Scarfo case could test cyber-spying tactic  

By George Anastasia 


A federal gambling case against the son of jailed mob boss Nicodemo 
"Little Nicky" Scarfo could instead be the first legal test of 
cutting-edge cyber-surveillance technology that some critics of 
federal investigations say borders on Big Brotherism.  

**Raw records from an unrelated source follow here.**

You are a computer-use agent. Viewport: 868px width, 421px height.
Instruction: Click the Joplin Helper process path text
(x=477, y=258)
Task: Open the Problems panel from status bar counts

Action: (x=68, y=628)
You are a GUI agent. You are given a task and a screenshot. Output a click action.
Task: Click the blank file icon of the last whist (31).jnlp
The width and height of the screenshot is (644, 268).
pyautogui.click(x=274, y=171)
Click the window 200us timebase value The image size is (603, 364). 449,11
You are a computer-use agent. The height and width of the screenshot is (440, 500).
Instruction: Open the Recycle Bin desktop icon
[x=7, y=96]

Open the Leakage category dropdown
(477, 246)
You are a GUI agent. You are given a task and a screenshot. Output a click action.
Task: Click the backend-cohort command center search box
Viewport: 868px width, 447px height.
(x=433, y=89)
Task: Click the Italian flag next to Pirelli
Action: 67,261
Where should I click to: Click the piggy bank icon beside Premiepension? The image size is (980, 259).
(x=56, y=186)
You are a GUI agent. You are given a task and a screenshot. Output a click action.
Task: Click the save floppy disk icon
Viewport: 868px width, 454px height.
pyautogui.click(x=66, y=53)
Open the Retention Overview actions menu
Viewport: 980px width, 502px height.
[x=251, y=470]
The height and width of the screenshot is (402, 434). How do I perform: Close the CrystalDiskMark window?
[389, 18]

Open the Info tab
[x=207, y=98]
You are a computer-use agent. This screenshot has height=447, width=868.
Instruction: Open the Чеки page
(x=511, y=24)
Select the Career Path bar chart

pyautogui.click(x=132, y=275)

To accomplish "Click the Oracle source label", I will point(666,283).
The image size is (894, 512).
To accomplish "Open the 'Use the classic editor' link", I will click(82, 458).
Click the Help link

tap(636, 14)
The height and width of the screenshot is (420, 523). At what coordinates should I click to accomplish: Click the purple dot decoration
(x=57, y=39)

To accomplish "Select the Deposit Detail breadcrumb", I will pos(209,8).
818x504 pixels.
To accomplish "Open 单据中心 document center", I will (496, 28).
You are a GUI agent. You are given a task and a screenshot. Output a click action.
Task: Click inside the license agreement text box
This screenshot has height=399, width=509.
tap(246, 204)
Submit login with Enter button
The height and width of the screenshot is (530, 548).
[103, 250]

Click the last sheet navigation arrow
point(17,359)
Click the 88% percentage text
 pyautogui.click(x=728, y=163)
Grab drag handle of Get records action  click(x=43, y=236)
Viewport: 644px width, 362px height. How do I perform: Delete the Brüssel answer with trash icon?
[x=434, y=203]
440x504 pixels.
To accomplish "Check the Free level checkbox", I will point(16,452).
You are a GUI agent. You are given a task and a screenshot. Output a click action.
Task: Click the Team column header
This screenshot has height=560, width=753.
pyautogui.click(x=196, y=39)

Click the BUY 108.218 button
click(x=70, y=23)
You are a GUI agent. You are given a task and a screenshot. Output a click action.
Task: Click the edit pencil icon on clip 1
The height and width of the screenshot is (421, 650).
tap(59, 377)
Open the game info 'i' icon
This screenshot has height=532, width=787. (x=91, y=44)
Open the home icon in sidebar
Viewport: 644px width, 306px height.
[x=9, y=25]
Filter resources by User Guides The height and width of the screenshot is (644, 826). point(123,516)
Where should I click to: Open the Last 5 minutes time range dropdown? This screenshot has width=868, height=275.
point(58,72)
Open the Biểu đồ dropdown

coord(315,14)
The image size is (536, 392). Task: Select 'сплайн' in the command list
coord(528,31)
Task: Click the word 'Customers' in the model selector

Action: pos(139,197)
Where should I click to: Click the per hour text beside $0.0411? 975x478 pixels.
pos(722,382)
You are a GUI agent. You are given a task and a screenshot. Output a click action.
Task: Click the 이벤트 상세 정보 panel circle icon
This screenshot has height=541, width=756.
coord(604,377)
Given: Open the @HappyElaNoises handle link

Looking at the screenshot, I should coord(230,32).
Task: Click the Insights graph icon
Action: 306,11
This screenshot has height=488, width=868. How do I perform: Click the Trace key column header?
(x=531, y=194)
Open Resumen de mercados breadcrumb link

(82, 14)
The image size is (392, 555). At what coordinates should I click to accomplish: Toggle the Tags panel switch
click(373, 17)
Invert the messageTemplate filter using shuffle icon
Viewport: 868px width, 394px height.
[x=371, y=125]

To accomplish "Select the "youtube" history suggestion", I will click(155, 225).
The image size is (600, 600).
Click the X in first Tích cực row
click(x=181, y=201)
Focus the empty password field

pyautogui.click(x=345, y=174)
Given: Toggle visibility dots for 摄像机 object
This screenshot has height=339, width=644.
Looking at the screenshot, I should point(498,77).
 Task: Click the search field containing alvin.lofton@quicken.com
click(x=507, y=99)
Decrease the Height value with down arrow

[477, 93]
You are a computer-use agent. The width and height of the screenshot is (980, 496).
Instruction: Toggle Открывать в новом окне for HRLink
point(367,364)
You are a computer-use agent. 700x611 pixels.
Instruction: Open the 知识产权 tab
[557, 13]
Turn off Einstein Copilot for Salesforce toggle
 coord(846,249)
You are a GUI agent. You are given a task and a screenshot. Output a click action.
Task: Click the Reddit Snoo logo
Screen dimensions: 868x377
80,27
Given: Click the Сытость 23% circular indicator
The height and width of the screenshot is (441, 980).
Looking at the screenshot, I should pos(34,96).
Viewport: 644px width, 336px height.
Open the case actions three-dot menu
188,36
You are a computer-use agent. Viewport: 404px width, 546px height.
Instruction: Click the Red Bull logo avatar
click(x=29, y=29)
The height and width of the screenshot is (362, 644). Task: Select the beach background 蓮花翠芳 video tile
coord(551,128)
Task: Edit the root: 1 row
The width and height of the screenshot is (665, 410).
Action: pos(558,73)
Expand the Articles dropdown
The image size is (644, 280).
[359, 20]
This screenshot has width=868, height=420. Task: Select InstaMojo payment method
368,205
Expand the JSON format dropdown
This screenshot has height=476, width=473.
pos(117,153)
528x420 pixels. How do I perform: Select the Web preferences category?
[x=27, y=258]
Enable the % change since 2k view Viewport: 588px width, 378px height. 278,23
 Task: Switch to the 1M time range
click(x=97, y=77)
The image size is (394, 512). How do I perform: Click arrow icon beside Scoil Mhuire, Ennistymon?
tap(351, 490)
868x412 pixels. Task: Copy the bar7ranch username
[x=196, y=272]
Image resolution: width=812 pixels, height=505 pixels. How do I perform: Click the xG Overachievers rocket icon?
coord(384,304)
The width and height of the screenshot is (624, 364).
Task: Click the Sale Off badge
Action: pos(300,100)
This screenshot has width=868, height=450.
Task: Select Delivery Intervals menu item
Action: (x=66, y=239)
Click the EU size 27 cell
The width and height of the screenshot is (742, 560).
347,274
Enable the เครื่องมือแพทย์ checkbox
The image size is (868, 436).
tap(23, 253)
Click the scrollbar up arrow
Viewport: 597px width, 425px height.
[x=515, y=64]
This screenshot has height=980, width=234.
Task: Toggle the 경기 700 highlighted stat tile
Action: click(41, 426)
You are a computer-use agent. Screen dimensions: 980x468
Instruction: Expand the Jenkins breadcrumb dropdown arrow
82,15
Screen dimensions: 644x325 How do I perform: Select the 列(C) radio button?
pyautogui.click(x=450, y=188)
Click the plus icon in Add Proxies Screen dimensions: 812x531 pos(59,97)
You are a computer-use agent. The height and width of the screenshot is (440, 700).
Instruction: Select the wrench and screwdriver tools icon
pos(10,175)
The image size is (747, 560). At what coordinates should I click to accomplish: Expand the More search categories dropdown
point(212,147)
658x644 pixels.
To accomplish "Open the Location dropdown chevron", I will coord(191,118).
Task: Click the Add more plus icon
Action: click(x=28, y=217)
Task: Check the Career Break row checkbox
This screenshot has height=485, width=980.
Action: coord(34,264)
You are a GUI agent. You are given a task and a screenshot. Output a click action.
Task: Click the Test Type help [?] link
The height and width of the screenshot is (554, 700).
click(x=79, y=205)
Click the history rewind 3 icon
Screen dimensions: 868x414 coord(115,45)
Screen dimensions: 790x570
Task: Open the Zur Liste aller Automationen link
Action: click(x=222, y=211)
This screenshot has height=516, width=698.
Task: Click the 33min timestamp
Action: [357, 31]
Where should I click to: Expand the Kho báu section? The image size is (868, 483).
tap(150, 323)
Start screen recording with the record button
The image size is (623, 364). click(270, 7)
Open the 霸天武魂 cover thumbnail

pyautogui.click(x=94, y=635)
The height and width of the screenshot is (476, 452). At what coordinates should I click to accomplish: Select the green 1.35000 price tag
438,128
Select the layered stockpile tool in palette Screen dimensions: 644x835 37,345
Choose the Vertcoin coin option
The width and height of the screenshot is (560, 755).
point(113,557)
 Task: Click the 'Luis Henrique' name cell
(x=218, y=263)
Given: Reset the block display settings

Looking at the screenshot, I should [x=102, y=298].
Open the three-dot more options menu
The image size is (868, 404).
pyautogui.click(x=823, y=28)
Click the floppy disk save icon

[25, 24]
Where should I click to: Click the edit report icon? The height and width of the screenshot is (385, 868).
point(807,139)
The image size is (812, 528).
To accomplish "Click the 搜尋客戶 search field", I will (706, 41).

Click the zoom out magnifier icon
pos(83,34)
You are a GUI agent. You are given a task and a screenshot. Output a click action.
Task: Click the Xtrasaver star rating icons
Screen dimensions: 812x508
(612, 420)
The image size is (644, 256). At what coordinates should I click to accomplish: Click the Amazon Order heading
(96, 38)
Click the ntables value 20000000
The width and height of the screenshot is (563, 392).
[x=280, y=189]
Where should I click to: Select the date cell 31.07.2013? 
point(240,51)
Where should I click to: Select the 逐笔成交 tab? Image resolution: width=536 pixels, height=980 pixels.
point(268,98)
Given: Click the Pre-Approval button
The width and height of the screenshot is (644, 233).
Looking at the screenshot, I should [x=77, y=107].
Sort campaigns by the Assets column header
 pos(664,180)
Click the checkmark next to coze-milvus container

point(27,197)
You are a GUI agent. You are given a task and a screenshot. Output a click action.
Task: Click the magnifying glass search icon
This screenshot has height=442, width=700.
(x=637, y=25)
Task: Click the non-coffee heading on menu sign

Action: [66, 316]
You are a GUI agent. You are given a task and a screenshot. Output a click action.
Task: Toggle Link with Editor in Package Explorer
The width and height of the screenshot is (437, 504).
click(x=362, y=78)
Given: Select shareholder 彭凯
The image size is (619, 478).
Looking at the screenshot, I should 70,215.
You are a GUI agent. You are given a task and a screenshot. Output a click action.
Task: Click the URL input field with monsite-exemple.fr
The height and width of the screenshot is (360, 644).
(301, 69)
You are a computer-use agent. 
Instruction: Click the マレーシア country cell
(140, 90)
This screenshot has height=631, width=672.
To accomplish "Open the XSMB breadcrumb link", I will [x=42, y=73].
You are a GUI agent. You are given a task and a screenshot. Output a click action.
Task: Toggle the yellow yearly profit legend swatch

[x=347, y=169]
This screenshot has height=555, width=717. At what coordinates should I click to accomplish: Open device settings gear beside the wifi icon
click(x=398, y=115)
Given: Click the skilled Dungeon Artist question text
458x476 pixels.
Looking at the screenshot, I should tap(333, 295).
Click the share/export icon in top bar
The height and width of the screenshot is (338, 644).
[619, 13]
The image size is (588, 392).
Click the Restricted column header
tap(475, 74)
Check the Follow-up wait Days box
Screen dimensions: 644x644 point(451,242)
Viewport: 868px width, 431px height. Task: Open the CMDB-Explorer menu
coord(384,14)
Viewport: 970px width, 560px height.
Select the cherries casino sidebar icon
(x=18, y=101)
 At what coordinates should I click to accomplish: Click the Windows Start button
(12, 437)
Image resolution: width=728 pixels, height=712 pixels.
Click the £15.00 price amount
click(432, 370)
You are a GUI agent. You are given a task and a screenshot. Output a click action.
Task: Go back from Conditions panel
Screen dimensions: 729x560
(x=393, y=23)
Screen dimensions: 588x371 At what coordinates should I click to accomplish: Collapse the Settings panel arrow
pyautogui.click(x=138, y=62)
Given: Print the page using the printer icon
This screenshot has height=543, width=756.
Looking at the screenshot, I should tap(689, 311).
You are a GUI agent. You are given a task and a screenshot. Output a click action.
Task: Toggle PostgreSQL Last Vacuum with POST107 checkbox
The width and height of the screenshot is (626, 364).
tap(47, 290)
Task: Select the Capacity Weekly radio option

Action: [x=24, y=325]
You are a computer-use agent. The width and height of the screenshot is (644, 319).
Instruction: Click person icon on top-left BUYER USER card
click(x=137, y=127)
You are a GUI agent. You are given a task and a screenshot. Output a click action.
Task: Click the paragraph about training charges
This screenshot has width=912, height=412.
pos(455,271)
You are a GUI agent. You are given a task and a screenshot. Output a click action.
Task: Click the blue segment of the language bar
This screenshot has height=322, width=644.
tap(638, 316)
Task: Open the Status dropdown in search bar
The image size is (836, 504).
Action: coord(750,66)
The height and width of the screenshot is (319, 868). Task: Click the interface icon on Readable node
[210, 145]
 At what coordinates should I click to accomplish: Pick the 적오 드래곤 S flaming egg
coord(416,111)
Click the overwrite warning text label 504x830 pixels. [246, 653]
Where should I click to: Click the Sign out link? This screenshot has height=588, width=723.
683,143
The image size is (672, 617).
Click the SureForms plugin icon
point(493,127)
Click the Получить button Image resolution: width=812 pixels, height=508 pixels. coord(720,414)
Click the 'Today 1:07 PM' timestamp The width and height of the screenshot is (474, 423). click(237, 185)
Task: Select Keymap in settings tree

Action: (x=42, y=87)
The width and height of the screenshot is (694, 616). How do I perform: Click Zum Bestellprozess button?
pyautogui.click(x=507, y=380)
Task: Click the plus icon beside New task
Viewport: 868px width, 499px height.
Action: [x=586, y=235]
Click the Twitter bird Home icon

Court records in the pending case indicate that Nicodemo S. Scarfo, 
35, was the target of a sophisticated surveillance tool - a so-called 
keystroke-logging device - that allowed the FBI to reproduce every 
stroke he entered on a computer on which gambling records allegedly 
were stored.  

Scarfo subsequently was charged with supervising a mob-linked 
bookmaking and loan-sharking operation in North Jersey.  

Questions about the FBI's spying methods in the Scarfo investigation 
surface at a time when defense lawyers and civil libertarians have 
begun to ask how far federal authorities should be permitted to go 
with electronic surveillance. Critics say that technology is evolving 
faster than the laws governing privacy rights and that federal 
investigators, emboldened by the capabilities of their cyber-tools, 
frequently disregard constitutional guarantees.  

"Anything he typed on that keyboard - a letter to his lawyer, 
personal or medical records, legitimate business records - they got 
it all," said Donald Manno, Scarfo's longtime lawyer.  

"That's scary. It's dangerous," he said.